The idea of working with former inmates who are adjusting to life outside of prison was, at first, a little intimidating. But Lily Gates, a sophomore majoring in public policy, is finding the experience truly rewarding. “I look forward to this every week,” she said recently after finishing a session helping men put their life stories to music.

Gates, a classically trained violinist who also plays a number of other instruments and who enrolled at JMU as a social work major, is one of seven students working with the men at Gemeinschaft Home, a residential, transitional facility in Harrisonburg for individuals who have been released or diverted from incarceration and who may have a probation obligation with the Virginia Department of Corrections. 

NEA grant Stringham

The project, the result of a $20,000 grant from the National Endowment for the Arts, involves a series of seven-week classes designed to get the residents to open up and share their life experiences through music and storytelling. They learn to write song lyrics, play instruments and sing. Most of the NEA grant was used to purchase instruments and recording equipment that will remain at Gemeinschaft after the program ends.

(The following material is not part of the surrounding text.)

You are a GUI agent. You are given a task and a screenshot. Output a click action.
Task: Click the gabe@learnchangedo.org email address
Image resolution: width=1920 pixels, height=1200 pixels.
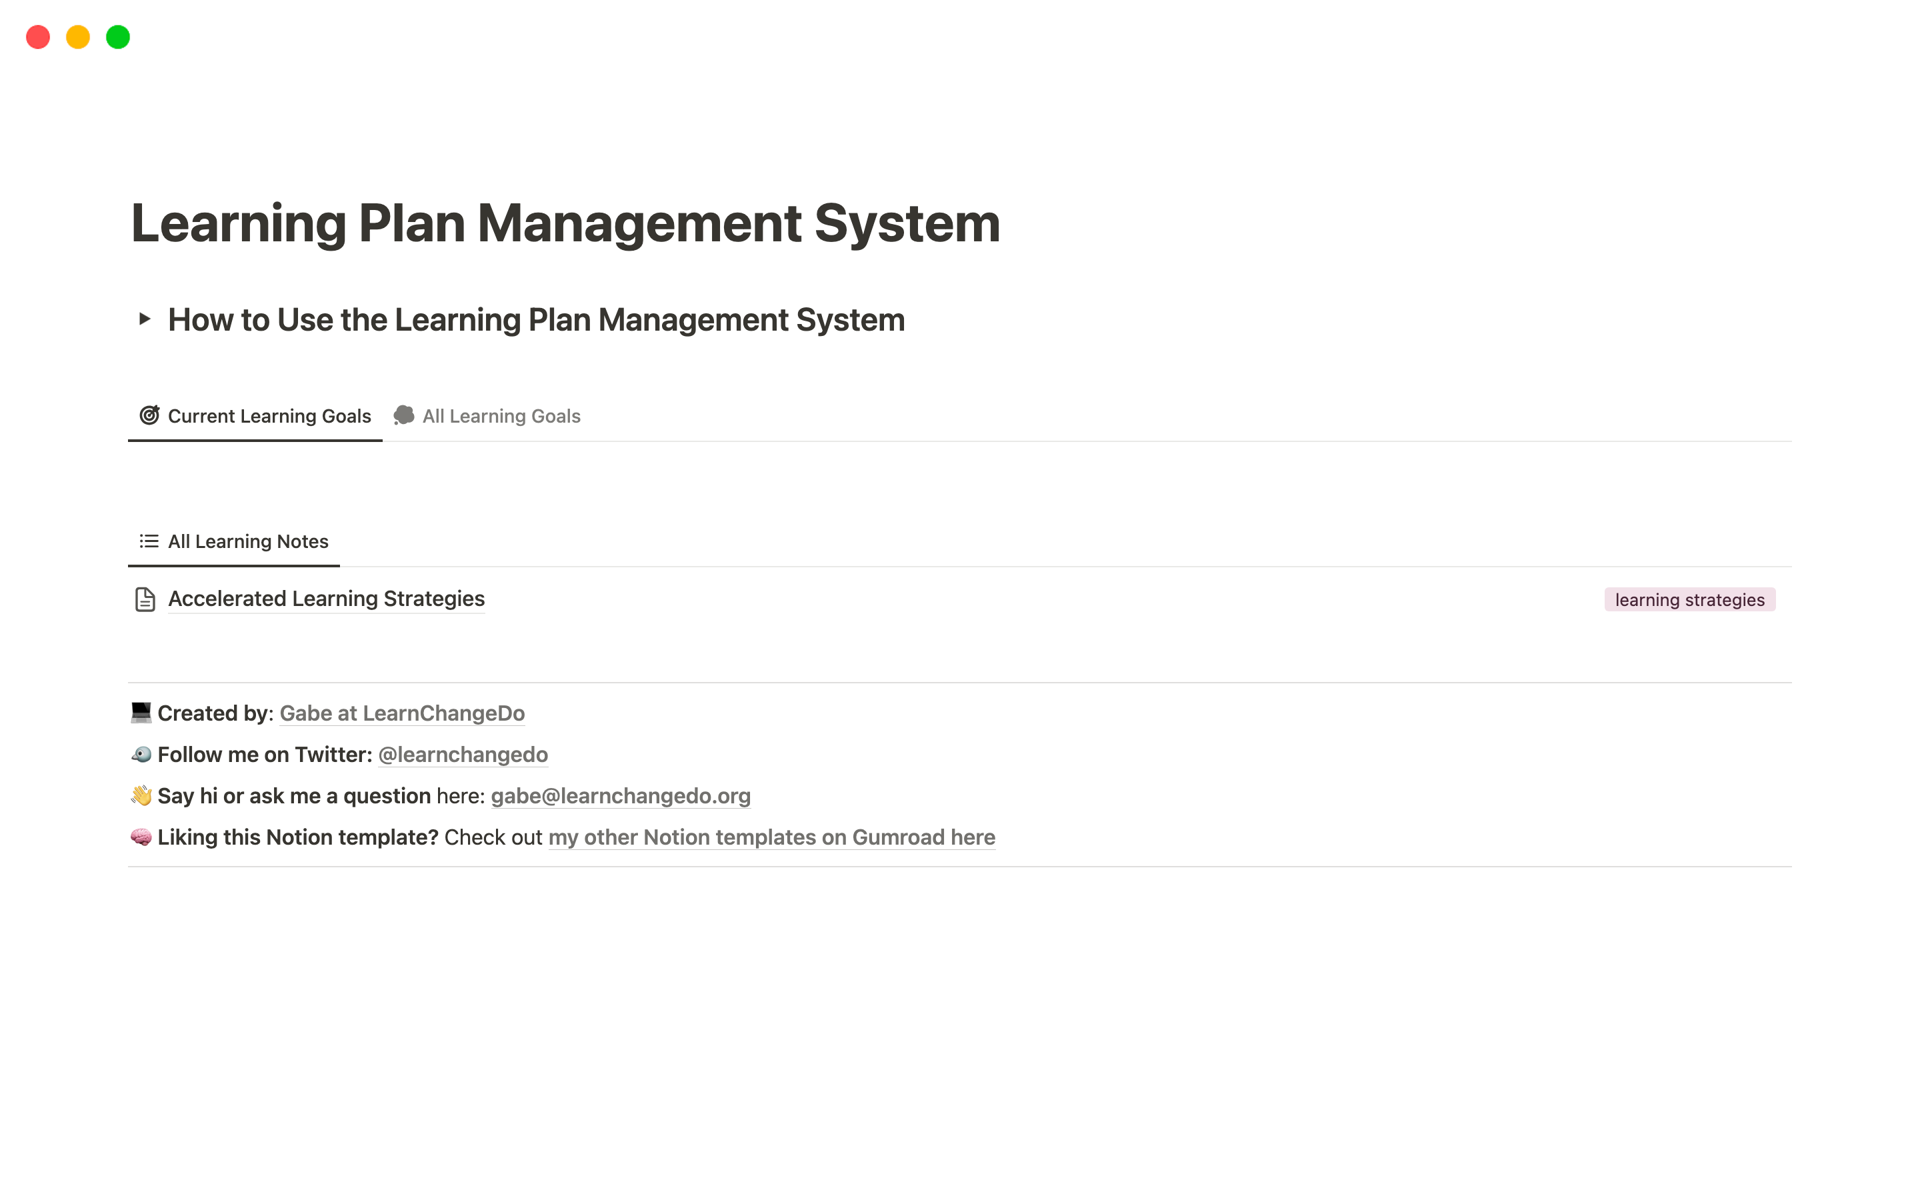click(619, 795)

JMU music professors David Stringham and Jesse Rathgeber, along with social work professor Cindy Hunter, started the program last fall to study the impact of an interdisciplinary, arts-based project on formerly incarcerated persons, pre-service professionals and community members. The goal is not only to provide therapeutic outlets for these men, but also to challenge community members’ perceptions about them. A public concert featuring the men’s original works will be held at the Forbes Center for the Performing Arts in May.

Sydney Seed, a junior studying music education with a minor in social work, said the experience has opened her eyes. “Never had I even considered that I could use this curriculum for something like this. Just opening my mind to the endless possibilities that exist for social work and music and all of the lives that I could help through that knowledge has changed my life.”

Hunter said the social work students are building on their classroom education by planning and facilitating groups at Gemeinschaft. “They have conducted literature reviews to inform their understanding of the population, the strengths and challenges these men bring and the potential for the arts to influence successful reintegration. It is a perfect example of engaged learning.”